Secondo lo studio Eni, l'Italia senza il  gas dalla Russia potrebbe arrivare a circa 58,4 miliardi di metri cubi ma ne occorrono 70

 Secondo uno studio della Fondazione Eni ogni anno l’Italia ha bisogno di 70 miliardi di metri cubi di gas.  E l’Italia senza il  gas dalla Russia potrebbe arrivare a circa 58,4 miliardi di metri cubi.

L’avvertimento della Russia

La Russia combatte la guerra su due fronti. Quello militare contro l’esercito ucraino e quello diplomatico contro il resto del mondo, in particolare contro l’Europa che sta preparando un pacchetto di sanzioni che da quanto trapela,  potrebbe addirittura riguardare il settore energetico.
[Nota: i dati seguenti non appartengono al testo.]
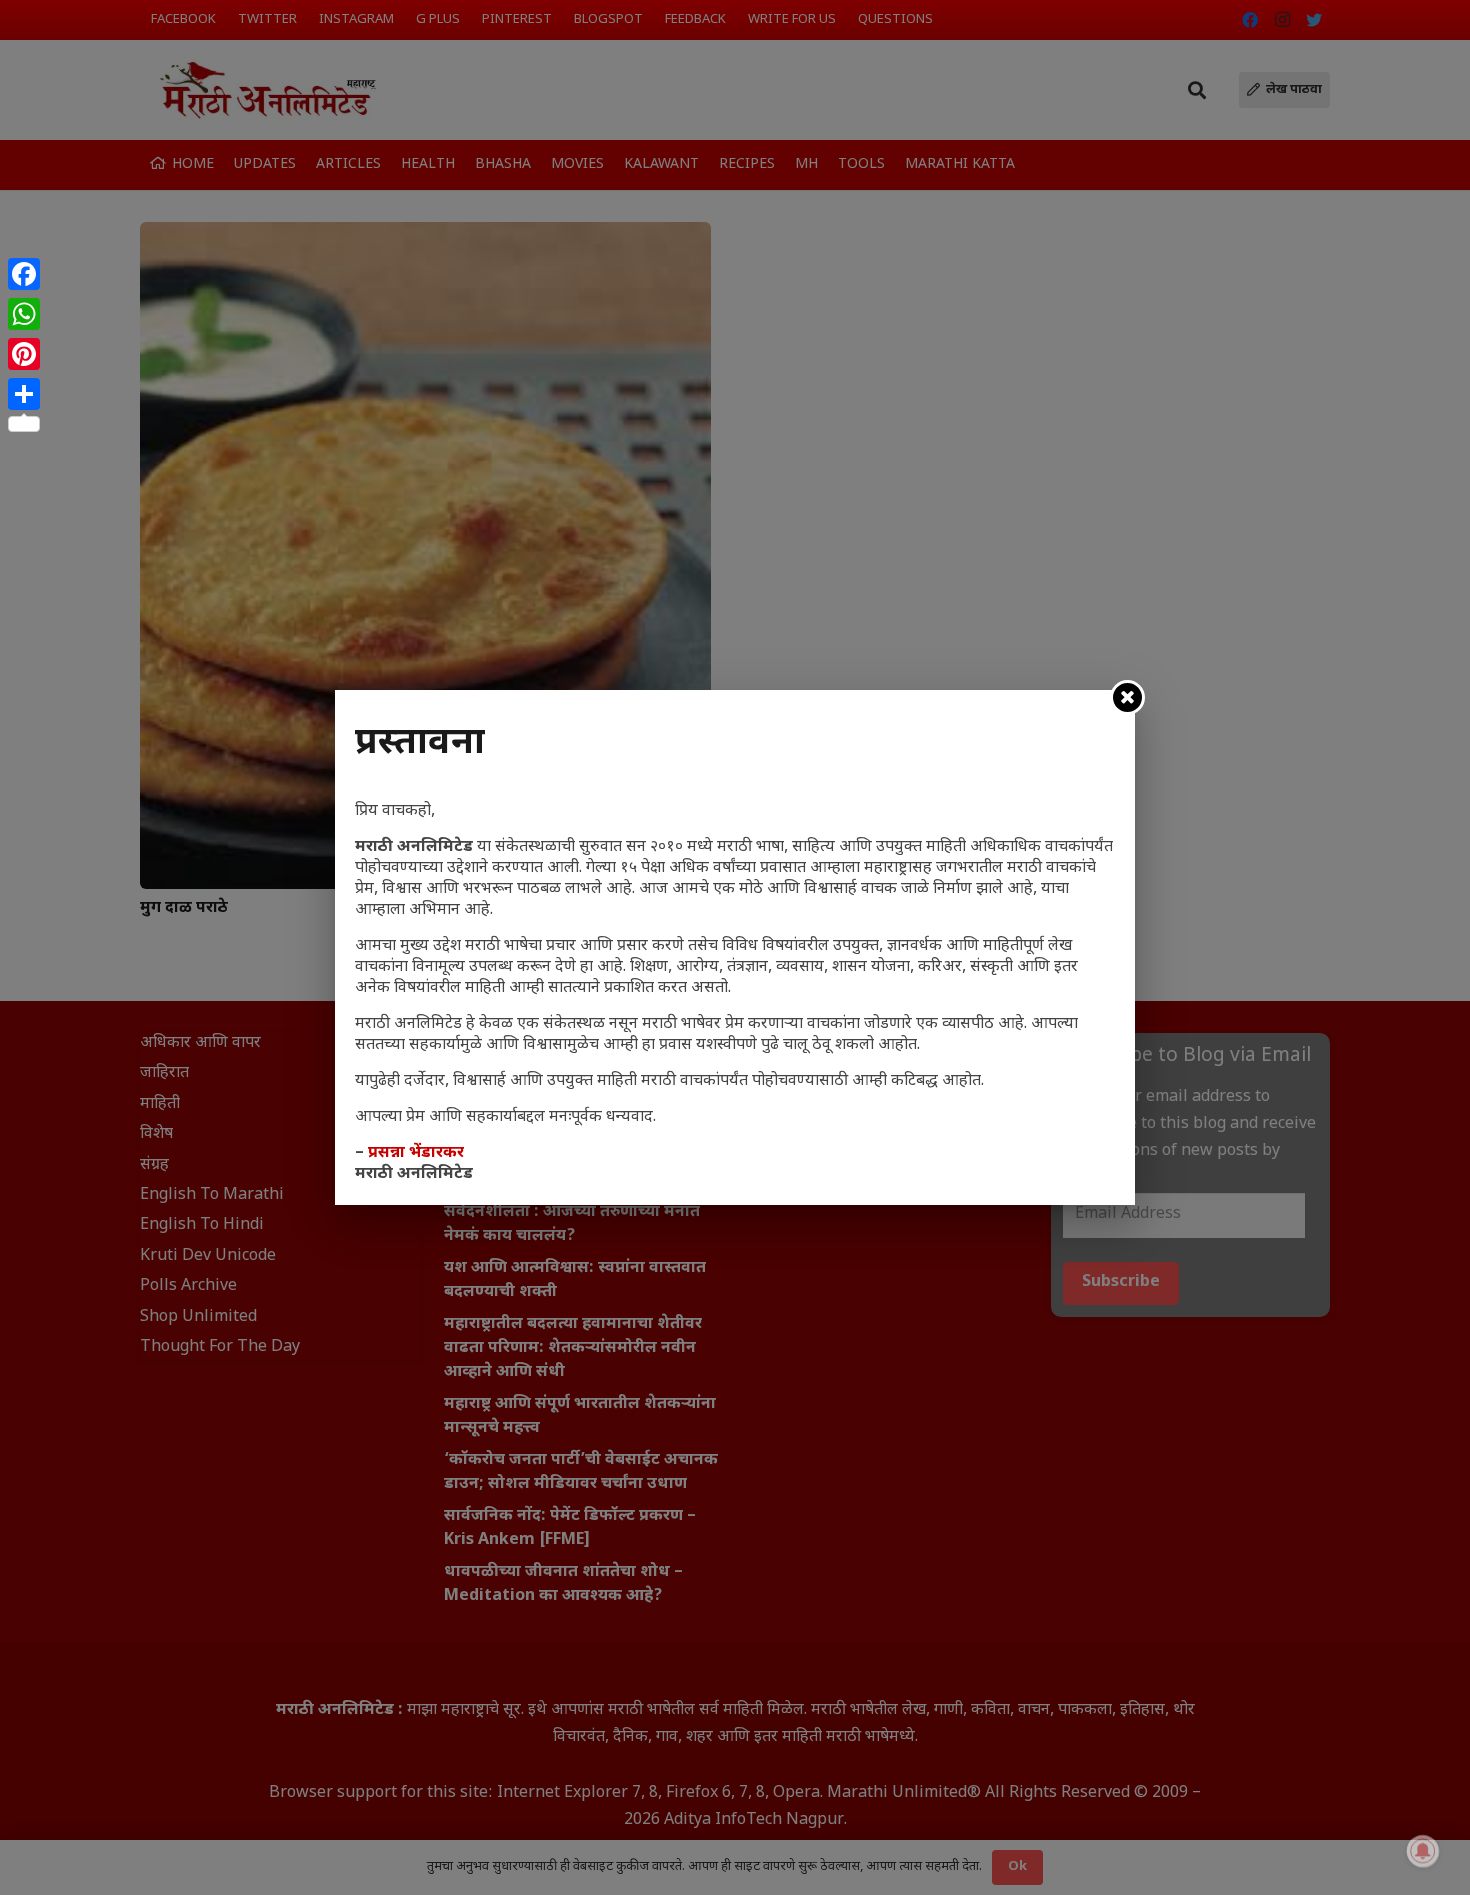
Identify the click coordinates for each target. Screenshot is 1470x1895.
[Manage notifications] (1423, 1851)
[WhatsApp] (24, 314)
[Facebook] (24, 274)
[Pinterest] (24, 354)
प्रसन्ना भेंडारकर (416, 1153)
E la Russia dal canto suo fa sapere che potrebbe chiudere il suo principale gasdotto verso la Germania se l’Occidente deciderà di vietare il petrolio russo.

Cosa accadrebbe in Italia se  la Russia smettesse di rifornirci di gas? 

Per rispondere a questa domanda, il Corriere della Sera ha pubblicato uno studio della Fondazione Eni-Enrico Mattei che, utilizzando specifici software di simulazione del mercato elettrico e del gas sotto diverse ipotesi, giunge alla conclusione che ” lo stop al gas russo, “è un’eventualità da scongiurare con forza” perché costringerebbe il governo a decidere un razionamento del gas. Ovvero,  dei “distacchi programmati”, che potrebbero comportare sia dei black out nella corrente elettrica sia tagli alle erogazioni di gas per uso industriale o per uso civile (riscaldamento e gas per cucinare).

La possibile strategia

Come si giunge a questo scenario ?  Senza il gas russo, attraverso un ’aumento delle importazioni dall’Algeria e dalla Libia, l’incremento della produzione nazionale e il potenziamento degli stoccaggi si  potrebbe arrivare  a 58,4 miliardi di metri cubi di gas (occorre ricoredare che nelll’ultimo periodo in Italia la media di gas utilizzato si è attestata attorno ai 70 miliardi di metri cubi). Al quale si potrebbe aggiungere una parte delle riserve strategiche.  Si ipotizza poi la riattivazione a pieno regime di due centrali a carbone che erano destinate alla chiusura e il massimo utilizzo delle altre cinque centrali a carbone con le conseguenze, anche ambientali del caso. 

Il settore più difficile da gestire, si legge nello studio pubblicato sul Corriere della Sera, ” sarebbe quello degli usi civili. Certo, anche qui si può ipotizzare un certo calo della domanda legato allo smart working, ma non tale da scongiurare misure di razionamento dell’energia elettrica”.